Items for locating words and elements
---------------

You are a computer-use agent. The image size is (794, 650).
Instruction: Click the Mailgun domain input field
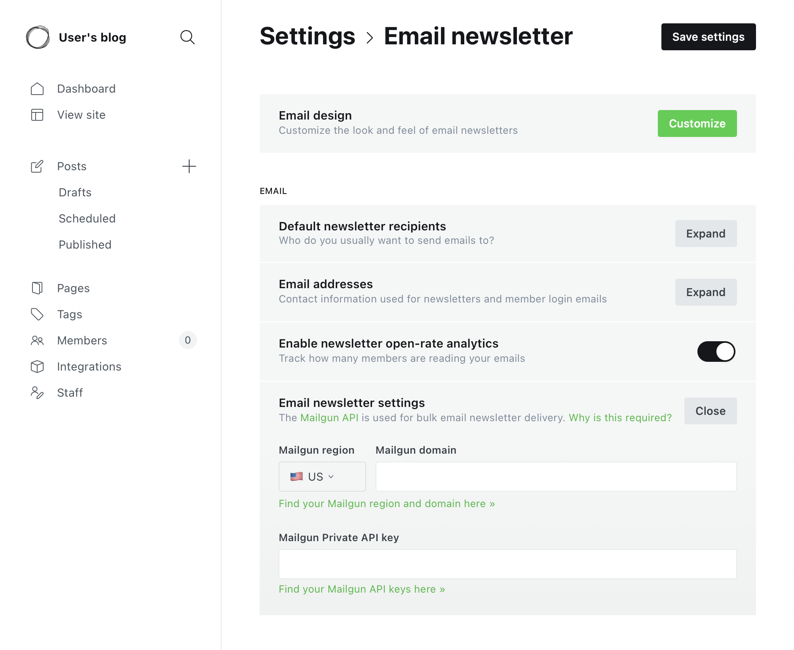point(556,476)
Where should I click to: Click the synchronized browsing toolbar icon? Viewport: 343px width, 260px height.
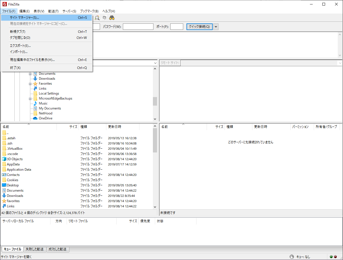pyautogui.click(x=104, y=18)
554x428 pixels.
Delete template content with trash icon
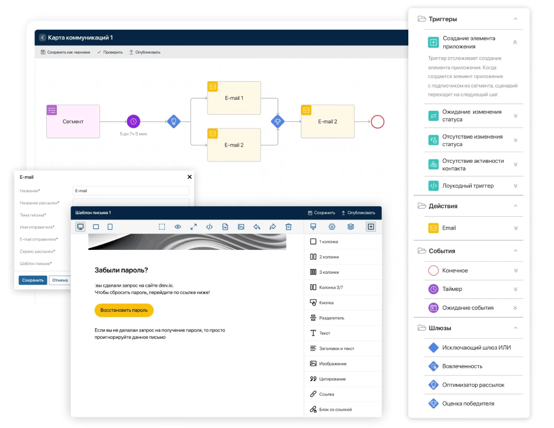(x=288, y=227)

---------------

_REQUIREMENTS:_
Lay out the lines of the items as a Markdown table with columns named "Row" and "Item line". Begin at the line that contains "Where should I" and continue through the end of the items, skipping blank lines and leaving out the pictures.

_ANSWER TO THE PROBLEM:_
| Row | Item line |
|---|---|
| 1 | Where should I click to: Click the synchronized browsing toolbar icon? Viewport: 343px width, 260px height. |
| 2 | pyautogui.click(x=104, y=18) |
| 3 | 554x428 pixels. |
| 4 | Delete template content with trash icon |
| 5 | (x=288, y=227) |